ADA proyek sumur bor yang digelontorkan Pemkab Simalungun melalui Dinas Pendidikan di sejumlah sekolah, dengan anggaran puluhan juta. Di Kecamatan Raya Kahean saja – seperti diberitakan di simadanews.com – ada 17 Sekolah Dasar (SD) Negeri yang “kedatangan” proyek sumur bor tersebut.
Jumlah sekolah yang mendapatkan proyek sumur bor itu, ada ratusan sekolah yang tersebar di 32 kecamatan.
Namun, proyek sumur bor tersebut, menimbulkan keanehan-keanehan, dan melahirkan kesan “layaknya siluman”. Bagaimana tidak!
Yang pertama, di Kecamatan Raya Kahean misalnya, 17 sekolah itu, sebenarnya sudah mendapatkan fasilitas penyediaan atau pengadaan air bersih untuk WC. Jadi, untuk apalagi dialokasikan pengadaan sumur bor.

Catatan untuk menemukan item yang ditampilkan
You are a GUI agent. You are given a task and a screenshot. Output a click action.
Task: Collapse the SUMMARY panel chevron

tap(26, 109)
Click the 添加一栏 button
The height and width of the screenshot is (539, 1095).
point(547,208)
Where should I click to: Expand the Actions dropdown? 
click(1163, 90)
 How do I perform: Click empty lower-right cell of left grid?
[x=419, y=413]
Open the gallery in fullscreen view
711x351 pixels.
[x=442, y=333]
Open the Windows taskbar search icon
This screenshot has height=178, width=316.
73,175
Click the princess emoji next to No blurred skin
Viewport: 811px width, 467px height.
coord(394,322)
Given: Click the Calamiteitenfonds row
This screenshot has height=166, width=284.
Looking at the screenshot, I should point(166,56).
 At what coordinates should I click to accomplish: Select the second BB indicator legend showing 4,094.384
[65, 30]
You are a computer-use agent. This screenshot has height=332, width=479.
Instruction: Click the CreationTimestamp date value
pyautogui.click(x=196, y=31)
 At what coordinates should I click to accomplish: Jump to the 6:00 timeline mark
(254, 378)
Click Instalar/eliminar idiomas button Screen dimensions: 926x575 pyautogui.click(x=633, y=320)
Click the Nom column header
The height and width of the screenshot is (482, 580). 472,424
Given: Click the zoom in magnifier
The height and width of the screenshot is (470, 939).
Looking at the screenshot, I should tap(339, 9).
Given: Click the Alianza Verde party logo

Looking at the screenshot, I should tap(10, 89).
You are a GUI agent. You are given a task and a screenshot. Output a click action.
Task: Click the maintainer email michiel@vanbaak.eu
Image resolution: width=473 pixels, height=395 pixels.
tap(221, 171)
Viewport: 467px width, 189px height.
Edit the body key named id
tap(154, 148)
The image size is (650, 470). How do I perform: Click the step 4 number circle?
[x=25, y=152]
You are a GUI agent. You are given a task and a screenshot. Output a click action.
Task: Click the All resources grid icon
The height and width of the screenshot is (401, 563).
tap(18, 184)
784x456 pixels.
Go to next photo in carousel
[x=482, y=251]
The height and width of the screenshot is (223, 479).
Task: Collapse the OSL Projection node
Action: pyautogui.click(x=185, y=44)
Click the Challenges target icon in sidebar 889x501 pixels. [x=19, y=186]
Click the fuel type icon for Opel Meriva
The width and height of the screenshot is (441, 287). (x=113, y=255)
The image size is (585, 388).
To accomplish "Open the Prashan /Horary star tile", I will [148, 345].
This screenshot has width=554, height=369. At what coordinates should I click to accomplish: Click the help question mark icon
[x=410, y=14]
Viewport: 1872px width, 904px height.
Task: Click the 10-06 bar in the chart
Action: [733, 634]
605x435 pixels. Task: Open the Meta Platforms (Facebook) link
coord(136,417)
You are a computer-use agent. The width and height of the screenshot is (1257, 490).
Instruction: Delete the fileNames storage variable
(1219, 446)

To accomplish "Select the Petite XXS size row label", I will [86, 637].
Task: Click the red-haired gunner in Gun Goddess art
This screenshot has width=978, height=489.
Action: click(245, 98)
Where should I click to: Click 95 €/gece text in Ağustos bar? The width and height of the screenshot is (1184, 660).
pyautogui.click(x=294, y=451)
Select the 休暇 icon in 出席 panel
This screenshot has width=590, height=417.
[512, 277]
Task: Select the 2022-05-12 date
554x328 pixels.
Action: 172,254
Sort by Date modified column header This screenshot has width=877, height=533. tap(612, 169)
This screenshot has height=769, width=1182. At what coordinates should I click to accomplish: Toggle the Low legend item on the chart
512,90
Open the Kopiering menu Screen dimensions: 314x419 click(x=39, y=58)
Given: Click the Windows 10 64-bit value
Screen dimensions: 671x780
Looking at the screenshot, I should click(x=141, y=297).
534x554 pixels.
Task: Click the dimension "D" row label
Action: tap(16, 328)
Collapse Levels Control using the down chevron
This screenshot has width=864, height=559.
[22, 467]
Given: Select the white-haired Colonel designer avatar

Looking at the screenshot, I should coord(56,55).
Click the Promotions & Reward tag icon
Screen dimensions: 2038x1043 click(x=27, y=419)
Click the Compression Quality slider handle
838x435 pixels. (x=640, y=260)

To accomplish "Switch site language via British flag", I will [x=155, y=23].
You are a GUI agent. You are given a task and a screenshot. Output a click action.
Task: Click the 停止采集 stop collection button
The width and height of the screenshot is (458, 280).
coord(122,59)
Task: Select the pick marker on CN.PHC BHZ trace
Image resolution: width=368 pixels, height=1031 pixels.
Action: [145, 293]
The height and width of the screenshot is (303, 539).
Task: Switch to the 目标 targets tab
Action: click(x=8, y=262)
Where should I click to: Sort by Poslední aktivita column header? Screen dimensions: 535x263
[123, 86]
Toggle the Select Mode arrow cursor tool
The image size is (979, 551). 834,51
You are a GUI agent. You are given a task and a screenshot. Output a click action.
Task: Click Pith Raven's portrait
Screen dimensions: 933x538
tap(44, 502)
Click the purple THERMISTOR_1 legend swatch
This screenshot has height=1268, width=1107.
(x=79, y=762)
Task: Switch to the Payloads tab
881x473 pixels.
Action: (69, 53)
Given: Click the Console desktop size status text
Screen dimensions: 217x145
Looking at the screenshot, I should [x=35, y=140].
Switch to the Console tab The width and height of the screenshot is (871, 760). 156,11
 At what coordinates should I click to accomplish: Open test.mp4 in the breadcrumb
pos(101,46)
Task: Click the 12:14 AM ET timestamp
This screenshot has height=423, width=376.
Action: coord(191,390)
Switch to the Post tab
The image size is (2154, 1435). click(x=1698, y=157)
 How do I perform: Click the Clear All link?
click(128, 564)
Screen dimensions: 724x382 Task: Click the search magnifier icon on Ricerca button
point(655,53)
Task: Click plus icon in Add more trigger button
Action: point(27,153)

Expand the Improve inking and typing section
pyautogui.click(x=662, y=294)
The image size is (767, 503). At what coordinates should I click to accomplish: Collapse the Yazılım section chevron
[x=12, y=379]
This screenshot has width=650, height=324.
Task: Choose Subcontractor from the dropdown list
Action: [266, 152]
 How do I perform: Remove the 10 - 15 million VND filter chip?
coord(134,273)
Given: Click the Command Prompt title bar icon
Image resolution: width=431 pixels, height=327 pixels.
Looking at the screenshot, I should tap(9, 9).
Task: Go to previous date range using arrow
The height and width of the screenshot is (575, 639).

◆ **Untuk dikerjakan**
Salin ulang tanpa perubahan bagian dari teks tentang proyek sumur bor yang dibuka dengan kata-kata yang memuat "ADA proyek sumur" dan ditutup dengan "pengadaan sumur bor.".

◆ **Hasil tugas**
ADA proyek sumur bor yang digelontorkan Pemkab Simalungun melalui Dinas Pendidikan di sejumlah sekolah, dengan anggaran puluhan juta. Di Kecamatan Raya Kahean saja – seperti diberitakan di simadanews.com – ada 17 Sekolah Dasar (SD) Negeri yang “kedatangan” proyek sumur bor tersebut.
Jumlah sekolah yang mendapatkan proyek sumur bor itu, ada ratusan sekolah yang tersebar di 32 kecamatan.
Namun, proyek sumur bor tersebut, menimbulkan keanehan-keanehan, dan melahirkan kesan “layaknya siluman”. Bagaimana tidak!
Yang pertama, di Kecamatan Raya Kahean misalnya, 17 sekolah itu, sebenarnya sudah mendapatkan fasilitas penyediaan atau pengadaan air bersih untuk WC. Jadi, untuk apalagi dialokasikan pengadaan sumur bor.